Незнакомец взглянул на неё и осторожно опустил Настеньку. Глаза его медленно затухали, и Василиса впервые подумала, что когда-то уже слышала о подобном. Едва оказавшись на ногах, Настенька бросилась к ней и обхватила ладошками её руку с «оружием».
– Не надо, он хороший! Он со мной.
– Меня зовут Морен, – представился мужчина.
– Вы… Скиталец, верно? – вспомнила наконец Василиса.
Тот кивнул.
– Я пришёл за вами.
– Слава богу, – выдохнула Василиса и не глядя бросила грелку на постель. Но затем спохватилась и почти прокричала ему со страхом в глазах: – Немедленно войдите и закройте дверь!
Морен так и сделал. Царевна же упала на колени перед сестрой и, схватив её за плечи, сначала осмотрела, а затем крепко обняла, прижав к груди, и тут же отстранила.
– Как ты здесь оказалась?
– Я сбежала. Сначала от батюшки из дворца, а потом…
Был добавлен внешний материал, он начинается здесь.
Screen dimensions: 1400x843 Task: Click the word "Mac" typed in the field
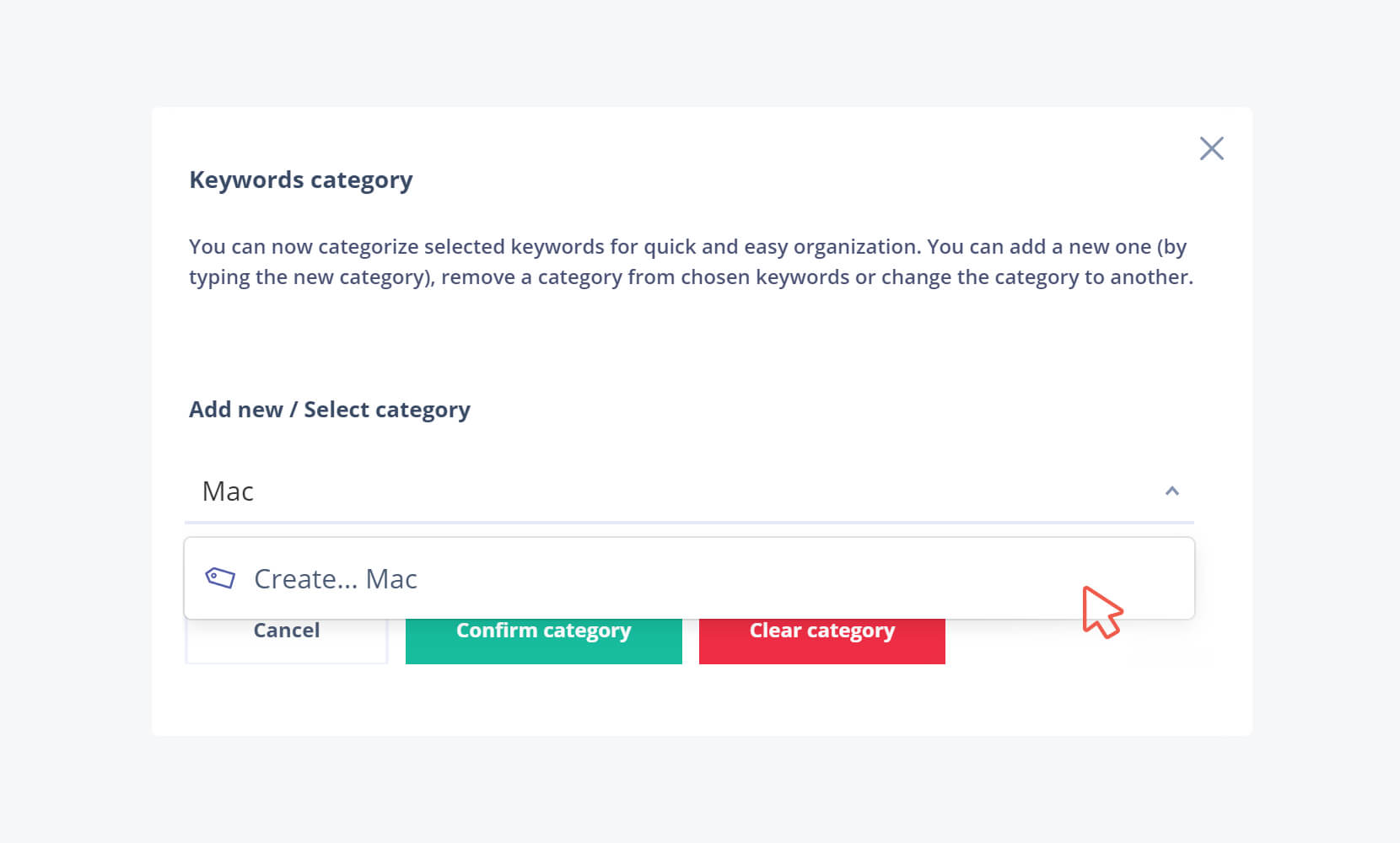point(228,491)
Пока Настенька рассказывала о своих злоключениях, Морен изучал взглядом Василису. Высокая, с пышной грудью, но притом необычайно стройная, с прямой осанкой, как у истинной царевны. Острый подбородок высоко поднят, черты лица правильные, и кожу ещё не тронули морщинки. Светлые, точно мёд, волосы и большие, как у Настеньки, ярко-зелёные глаза в обрамлении пушистых золотых ресниц. Василиса оставалась красавицей даже сейчас, в свои уже немолодые годы. У неё не забрали богатых одежд, и бледно-жёлтый сарафан украшала вышивка из драгоценных нитей и жемчуга, а грудь согревала жилетка из песцового меха.
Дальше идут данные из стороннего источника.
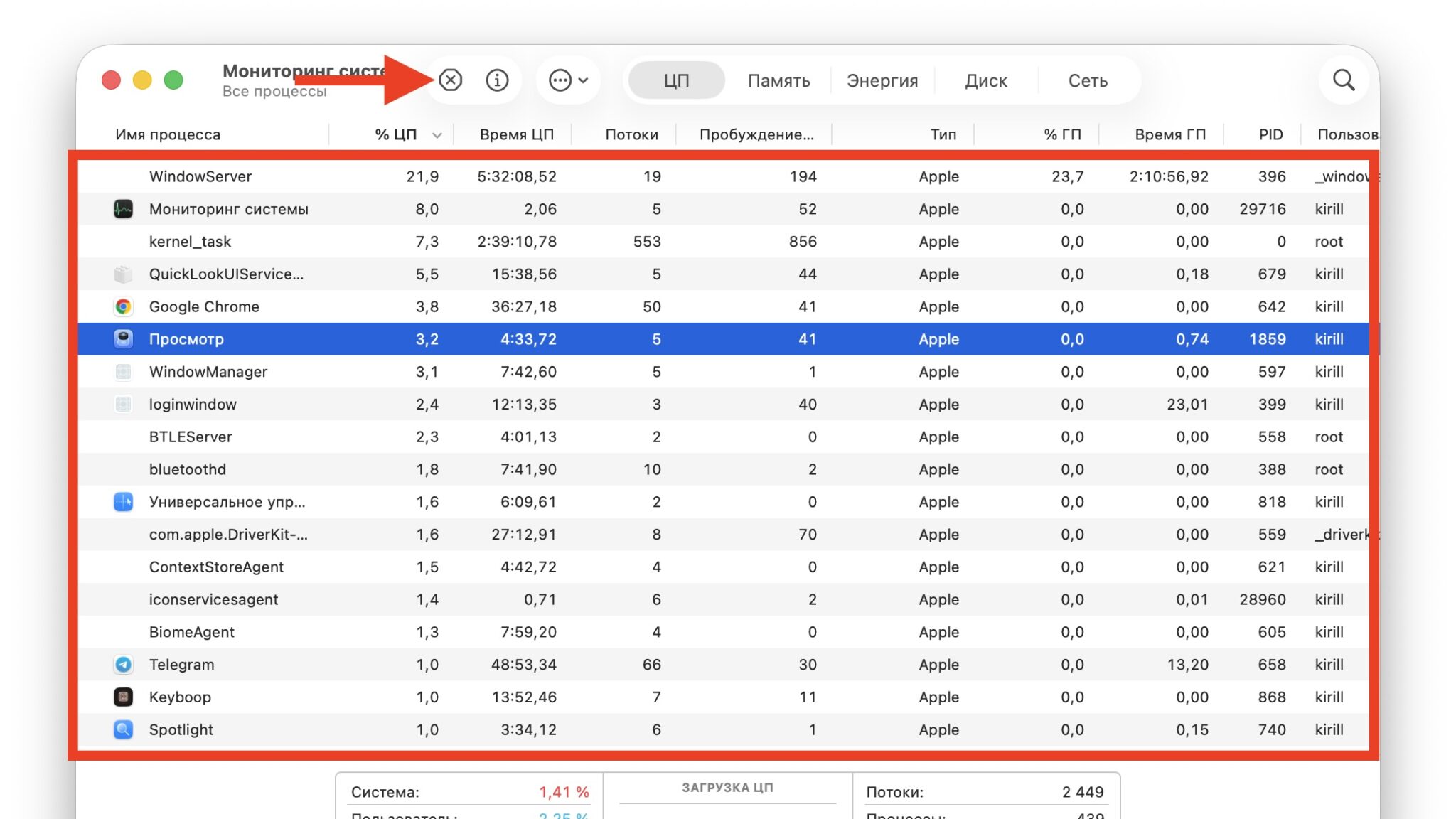
Task: Select the Google Chrome process icon
Action: (x=123, y=306)
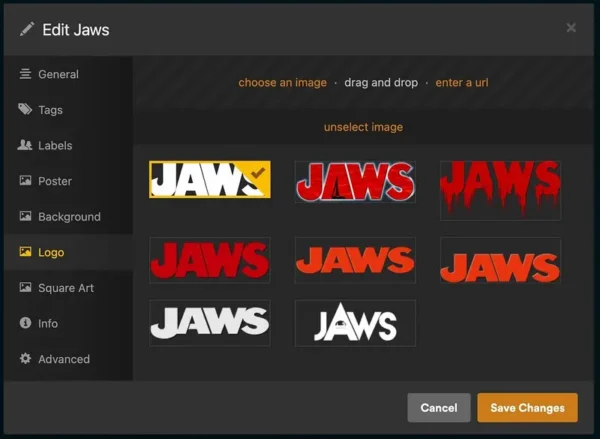
Task: Toggle the checked yellow JAWS logo
Action: pos(209,180)
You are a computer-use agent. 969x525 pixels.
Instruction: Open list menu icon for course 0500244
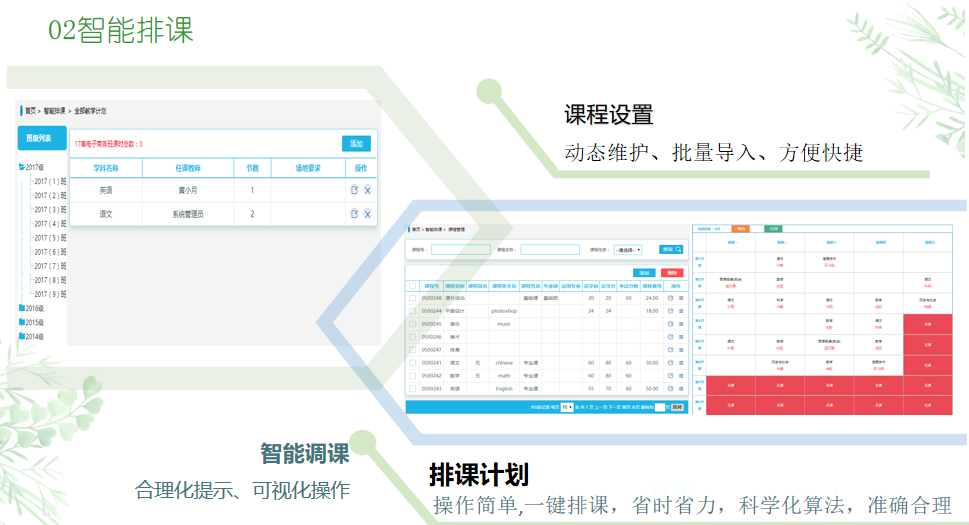click(681, 311)
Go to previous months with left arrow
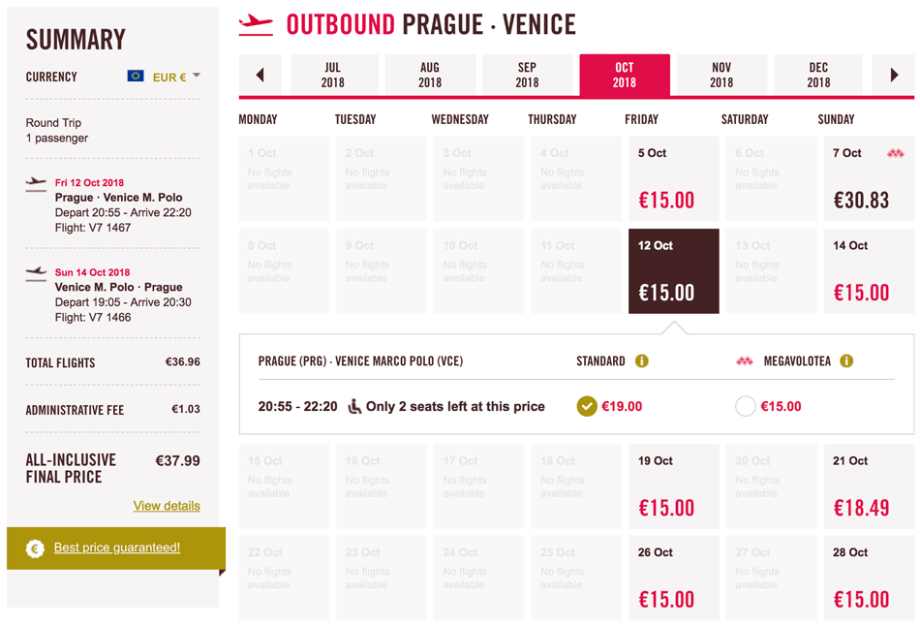 [261, 75]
Комната её хоть и была бедна, но совсем не походила на покои пленницы. Простая, но мягкая кровать с грелкой-жаровней, очаг в углу, крепкий сундук и даже столик с парой табуреток да пяльцы с вышивкой, чтобы не скучала. Если Василису и держали в плену, то хорошо о ней заботились.
Морен ещё раз окинул взглядом её утеплённые одежды, зимние сапожки, личные вещи вроде зеркальца и гребня, лежащие на столике у окна, и понял: её не похищали, она ушла добровольно.
– Что ты здесь делаешь? – повторила Василиса вопрос, который задавала уже не в первый раз.
– Я… – оторопела Настенька, пряча взгляд. – Я с Кощеем хотела увидеться.
– Что?! У тебя горячка, что ли?!
Видать, слова её сильно обидели Настеньку, потому что она вырвалась из рук сестры.
– А вы? – Гнев Василисы обратился на Морена. – Как вы могли её сюда привести?
– Я пришёл за вами. Она увязалась следом. Но сейчас мы уходим.
– Сейчас, в буран? – удивилась Василиса.
– Да. Из окон башни нас не будет видно, а метель заметёт следы.
Василиса приоткрыла губы, собираясь было что-то сказать, но то ли не решилась, то ли не смогла подобрать слов. И тут в тишине из пустых коридоров башни раздался голос:
– Василиса!
Царевна тут же побелела. Вскочила на ноги, завертела головой, осматриваясь, точно искала что-то.